Ирина молча повертела головой, правая ее рука оперлась на косяк двери. Персыгин заметил, отступил на шаг к комоду.
--Сядь! – кивнул он на диван. – Я еще не рассказал. Начало только это.
Ирина перешла к дивану, но не села, а прислонилась спиною к стене. Рука скользнула по спинке дивана  и упала вниз, повиснув вдоль тела.
--Никому я ничего не плела, - тихо сказала она.
--Точно? – Федька, чуть пригнувшись, поглядел ей в глаза. – Не знаю, может так. Значит, Надя.
--Но все равно, - подхватил он снова. – Приедут-то за тобой.
--А что им надо? – Ирина как очнулась из забытья.
--Наказать, - отчеканил Федька. – Хотели и меня тоже. Но тут уж ему – накось! Я сам кого хошь сожру и выжру.
--Так это ты его убил? – она спросила тихо и удивленно.
--Тьфу! – Персыгин хотел выругаться, но не стал. – Дружки твои, уж на что косорылые, и то на меня не думают. Если бы я, уж, наверное, не бросил бы на лестнице жмурика. В квартире бы спрятал. Я же не кишмиш какой-нибудь!

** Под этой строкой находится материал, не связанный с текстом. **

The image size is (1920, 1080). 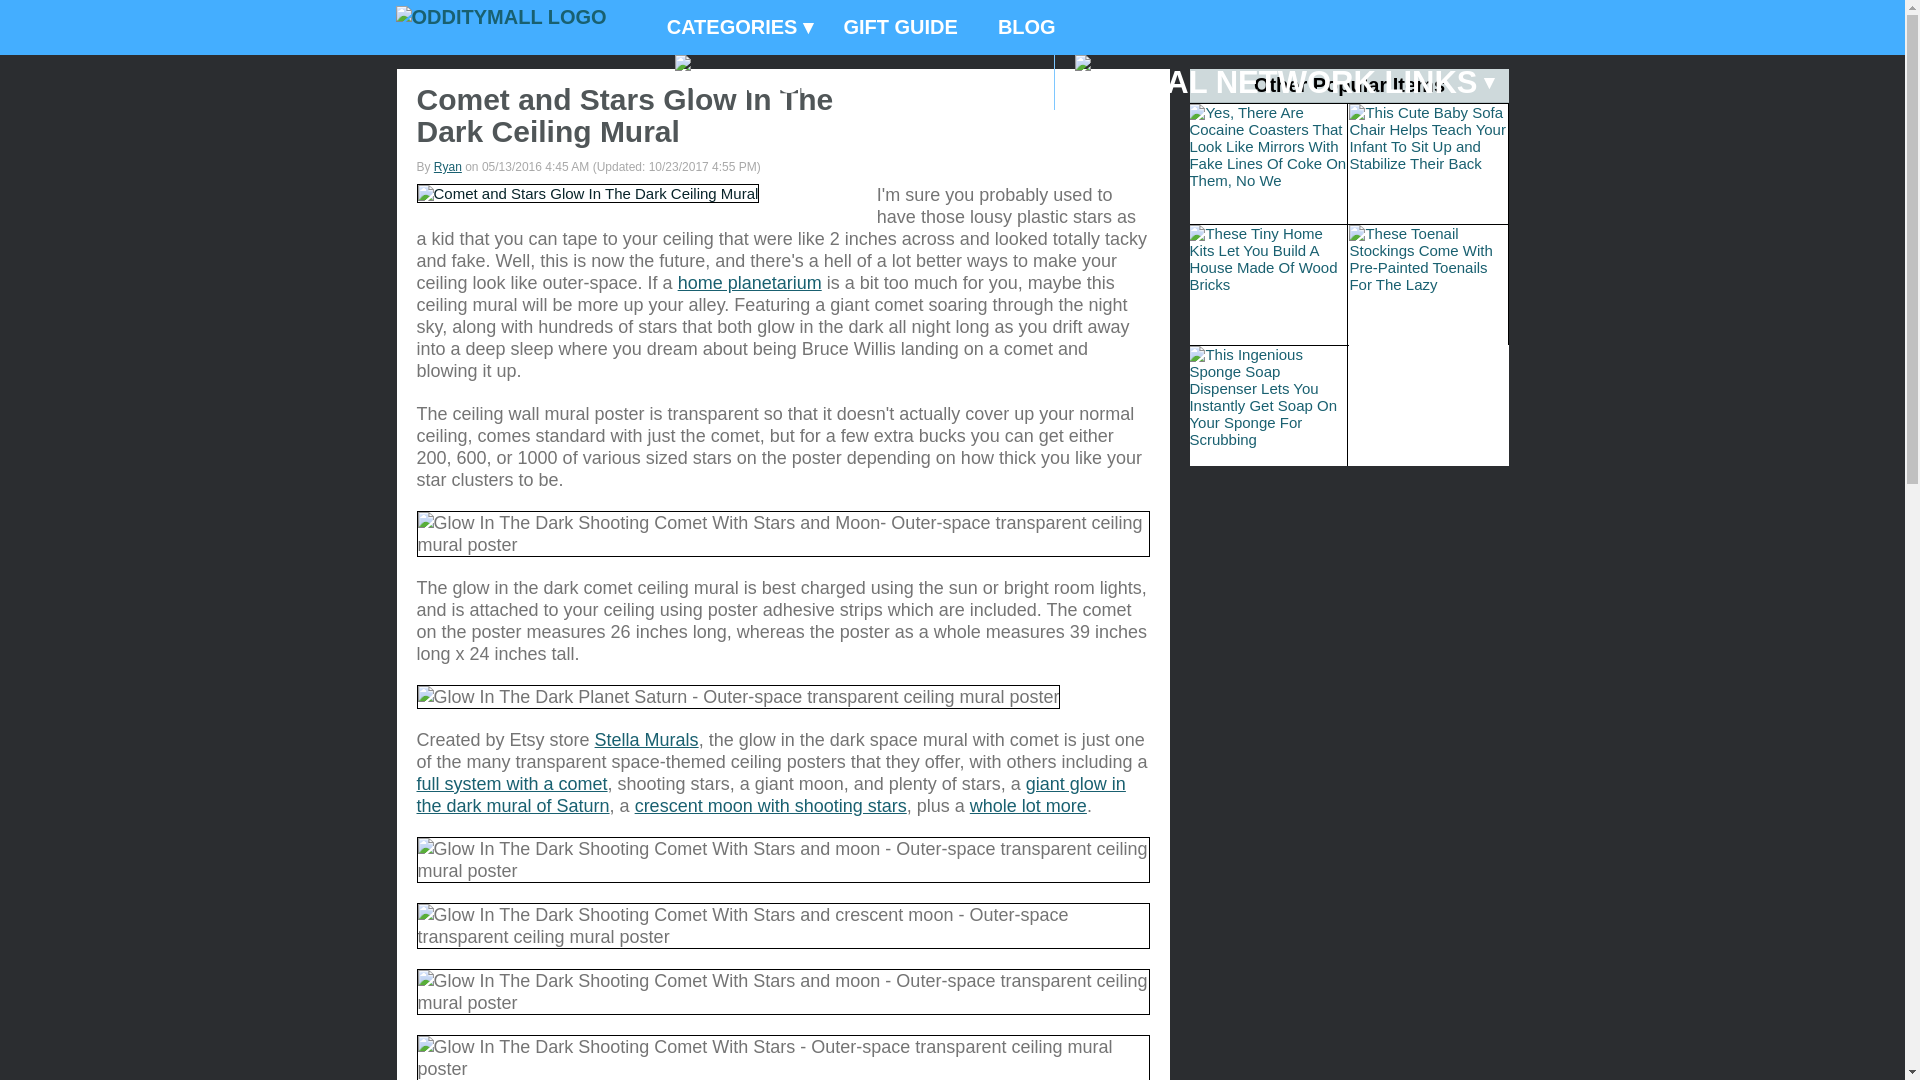 I want to click on whole lot more, so click(x=1028, y=806).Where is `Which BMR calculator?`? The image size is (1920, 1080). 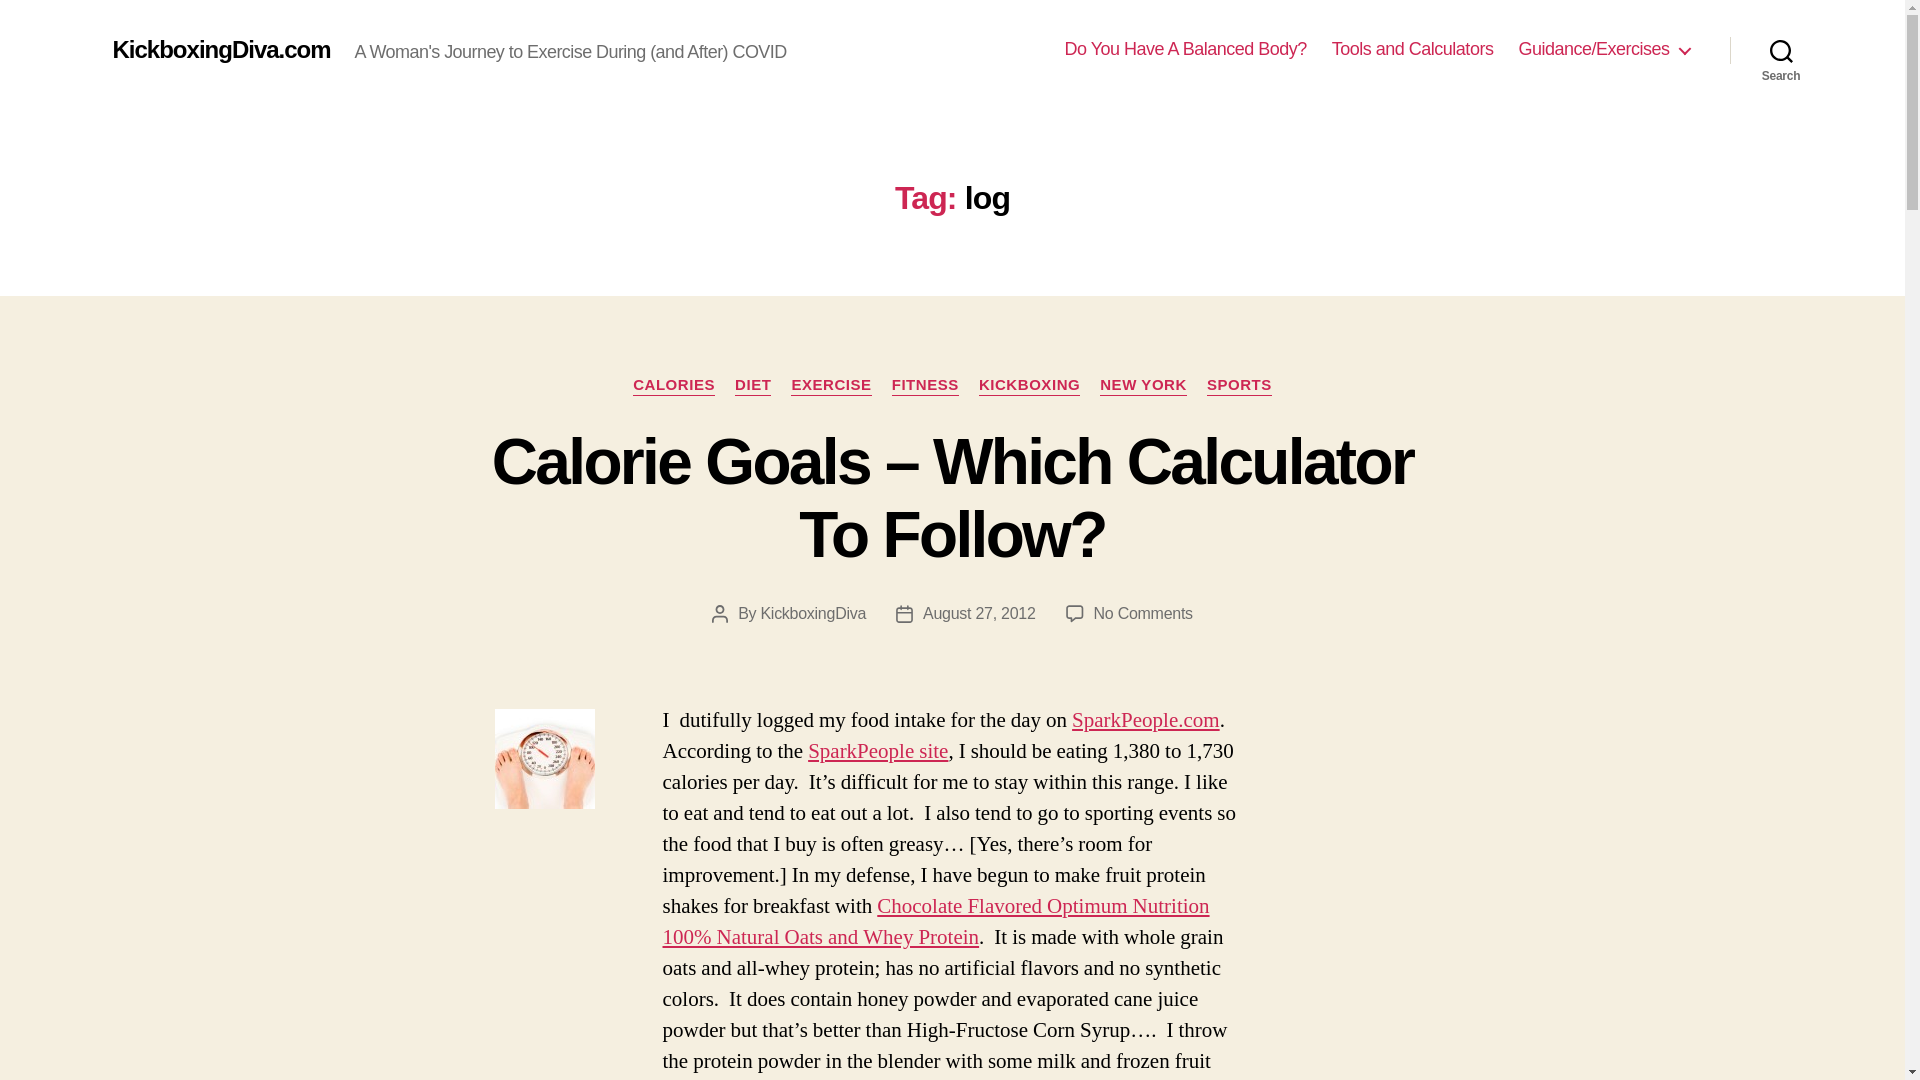
Which BMR calculator? is located at coordinates (545, 758).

Федька замер. Ему показалось, что он сказал лишнее. Но Ирина лишь слегка качнула головой. Она думала о чем-то другом.
--Вот так, Ириша! Топать тебе осталось два понедельника. Васька бешеный. Он еще хуже Лёньки. Ты не знаешь его?
Ира повела вправо-влево подбородком.
--Он только так, на виду цапался.  А в середке они все свои. Родная кровь. Не простит, не надейся!
--А за что прощать? – спокойно возразила Ирина. – Несешь муть, сам себя не слышишь. Или ты думаешь, что это я его. Видала дебилов….
--Значит, не видала! – оборвал Федор. – Ничего ты еще не видала. Это тебе не танцульки с пиццей. Не я так думаю, он! – налег на голос Персыгин.
Ирина сжалась.
--Я ведь сам слышал. Когда они со мной, там, у них разговаривали. Меня ведь тоже хотели в расход. Теперь твоя очередь.
В комнате повисла тишина. Ирина уставилась в упор в злые Федькины глаза. Тот незаметно, в пылу разговора, приблизился и стоял совсем рядом.
--Один у тебя вариянт. Меня держаться. Будешь со мной, ни одна сука не тронет. Что замолчала-то? Слушай, перебирайся ко мне. Хоть сейчас. Тачка за углом. Я ведь два раза не предлагаю.
Ира попыталась отодвинуться хотя бы вдоль стенки, но Федька поставил барьером свою лапищу.
-Чего кочевряжишься? Не хочешь у меня – давай здесь! Я ведь так просто не уйду. Всё равно тебе не сегодня-завтра в ящик, - Федька шумно выдохнул.
Ирина, казалось, пыталась вжаться в стенку; с одной стороны был диван, с другой нависал Персыгин.
--Чего жмёшься? Ты же не девка! Еще Лёнька – покойник…
--Покойник! – с плачем выкрикнула Ирина. – Да лучше любой покойник… По-по-койник!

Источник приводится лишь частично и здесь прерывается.